This statement is missing some essential qualifiers. Here's a version with appropriate qualifiers:

1) For a system in equilibrium, each microstate that is compatible with all enforced conditions is equally likely.

The qualifiers are essential because there are many different possible equilibria, corresponding to different conditions that could be enforced, such as enforcing a given total volume and/or a given total energy.

2) The macrostate with MOST microstates is the one where energy is homogeneously distributed across the system.

This statement involves some implicit assumptions.
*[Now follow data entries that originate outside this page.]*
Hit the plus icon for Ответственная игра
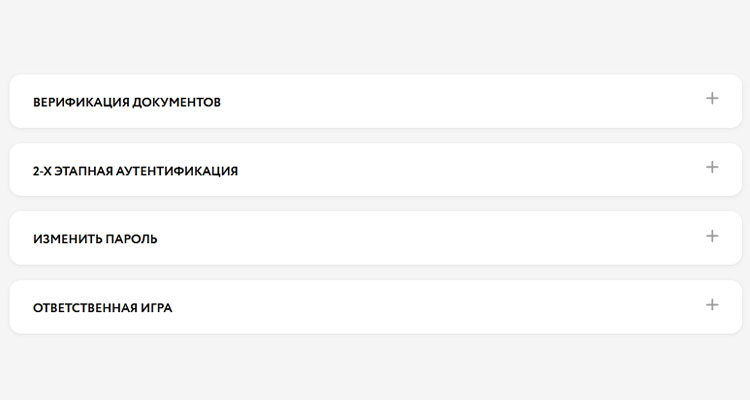750x400 pixels. coord(712,305)
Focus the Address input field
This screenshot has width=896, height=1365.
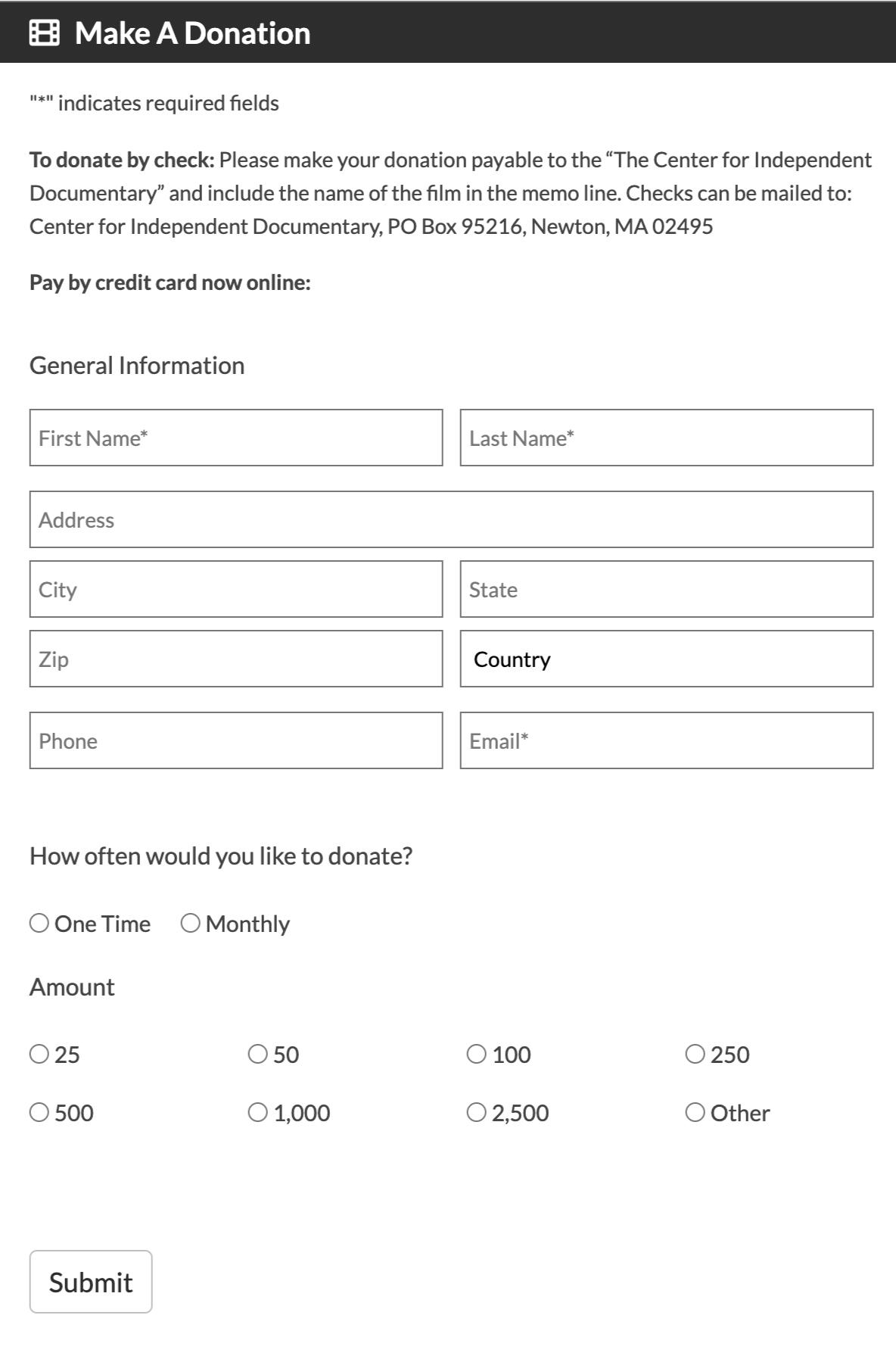[x=451, y=519]
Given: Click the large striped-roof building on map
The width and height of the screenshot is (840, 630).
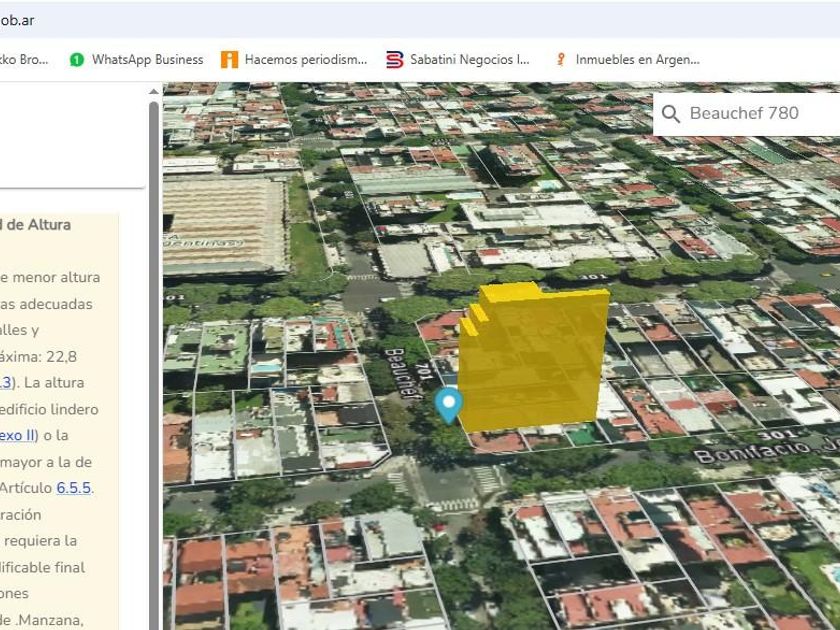Looking at the screenshot, I should (224, 226).

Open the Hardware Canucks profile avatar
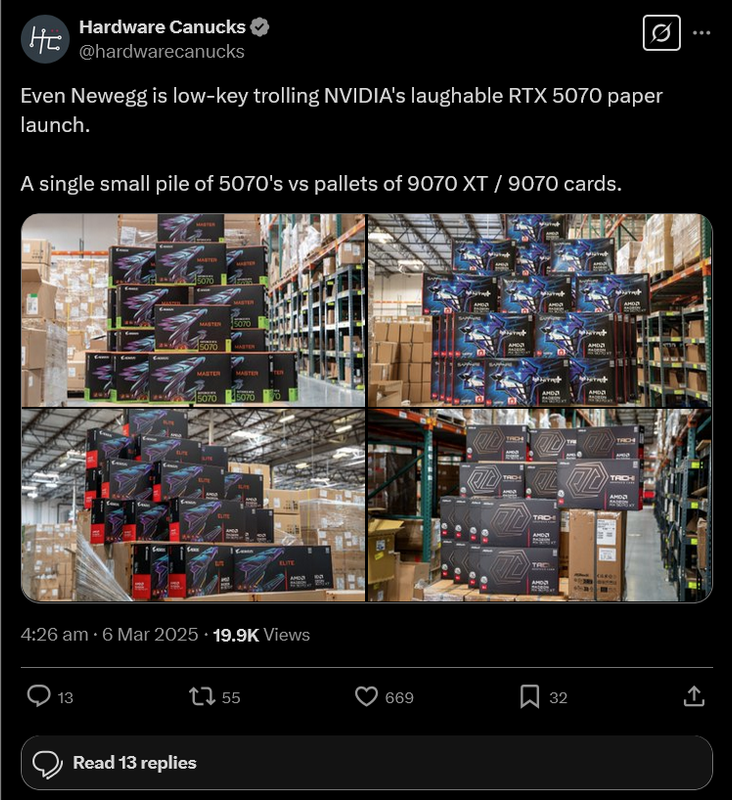(45, 39)
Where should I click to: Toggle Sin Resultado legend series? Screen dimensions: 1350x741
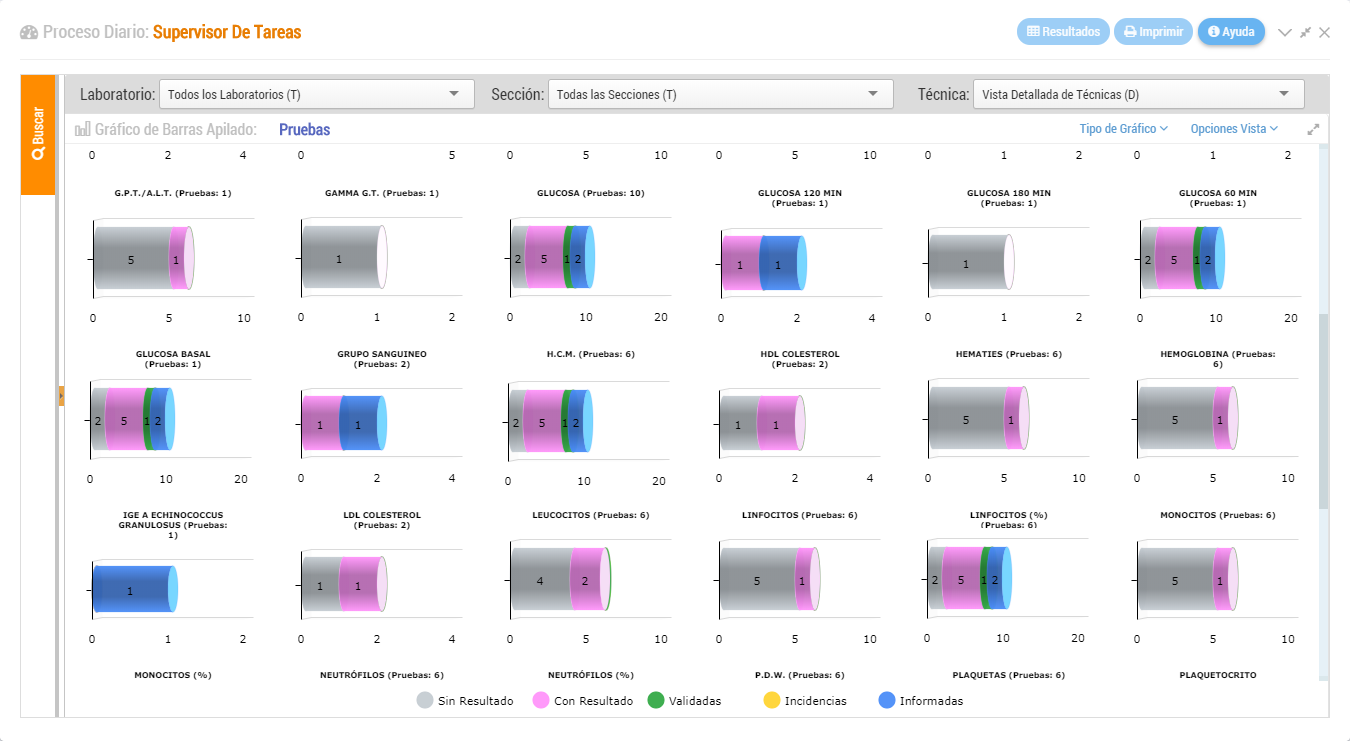[x=465, y=701]
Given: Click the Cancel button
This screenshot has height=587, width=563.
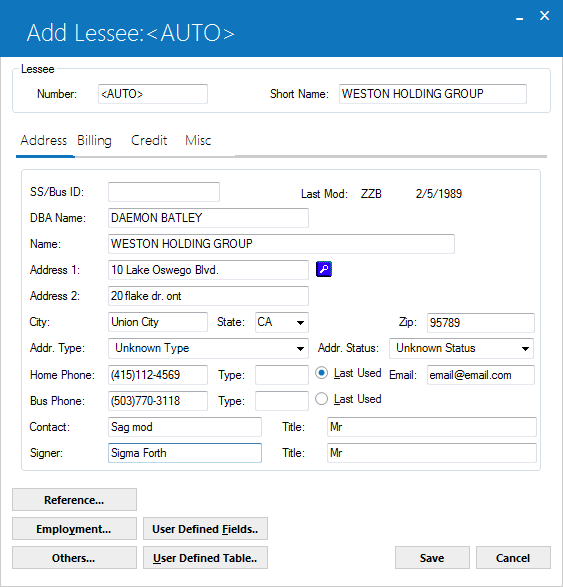Looking at the screenshot, I should (513, 558).
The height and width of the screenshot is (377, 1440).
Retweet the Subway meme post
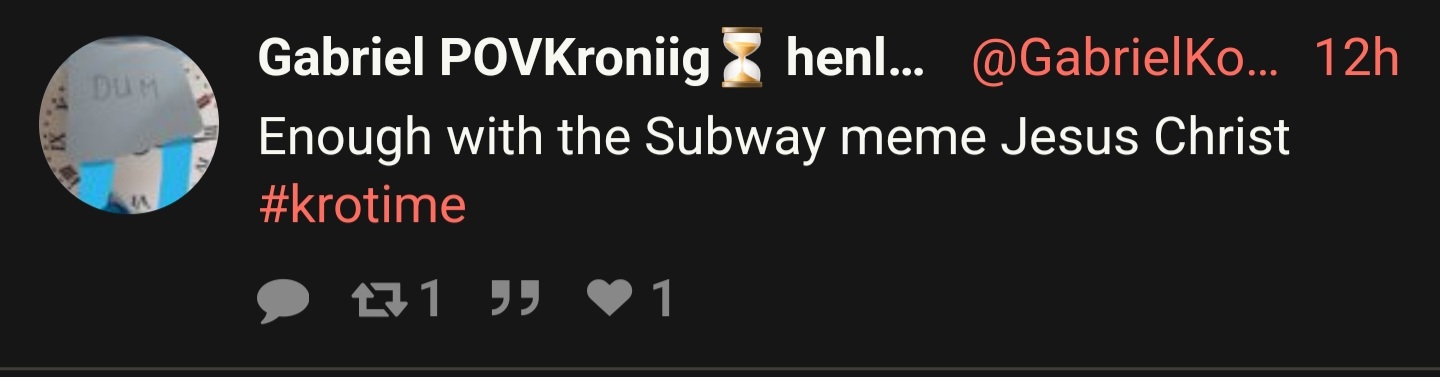click(x=374, y=299)
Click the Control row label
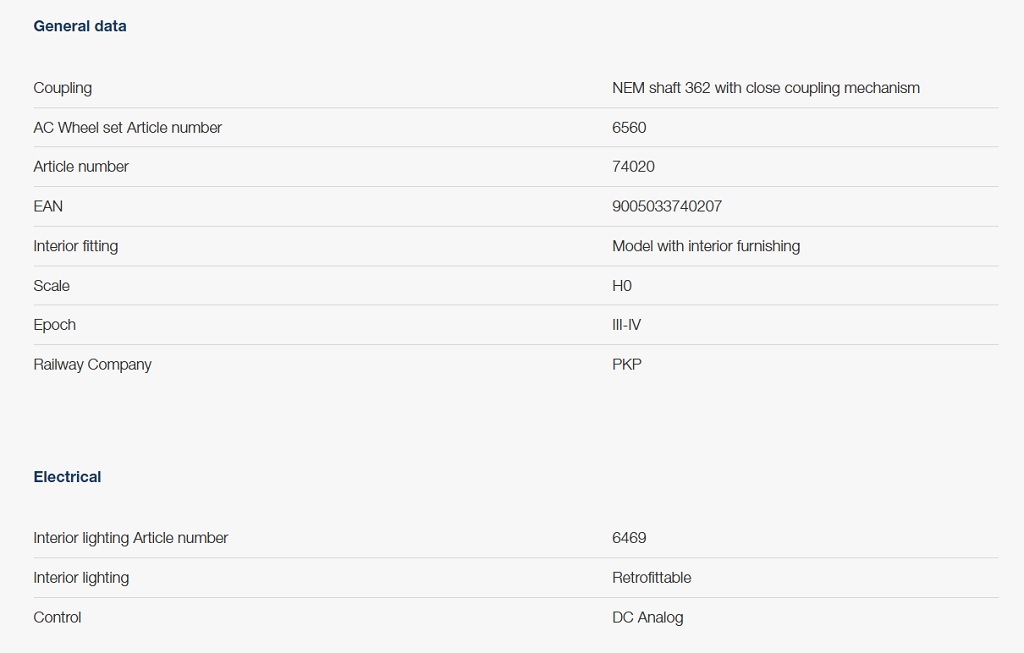Viewport: 1024px width, 653px height. point(57,618)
Here's a version that makes the assumptions more explicit:

2) Among all macroscopically-distinct ways of distributing a given total energy among a large number of identical molecules, the one with the most microstates is the one in which the energy is homogeneously distributed as far as macroscopic observations can tell.

This is analogous to saying that among all million-digit binary numbers, most of them have an approximately equal number of $0$s and $1$s in any given thousand-digit interval.

3) ...the system will approach the state where energy is homogeneously distributed.

This statement is missing an important preamble. Here's a verion that includes the preamble:

3) If we remove whatever condition was previously keeping the distribution of energy inhomogeneous, then the system will approach the state where energy is homogeneously distributed.

Finallly, "will approach" assumes some kind of dynamics that causes the system to evolve through the set of microstates (the ones that are compatible with the new conditions) in a way that does not have any implicit preference for any particular subset of those microstates. This is a big assumption, but it's the least-presumptuous assumption we can make in the absence of additional information (or when faced with a hopelessly-complicated system of equations governing the microscopic dynamics), and apparently it works very well for many purposes. This is one way of expressing the Fundamental Assumption of Statistical Mechanics.

The statement that a system is "in equilibrium" means that the system has had enough time to explore microstates that differ arbitrarily much (within the new class of microstates) from those to which it was previously restricted.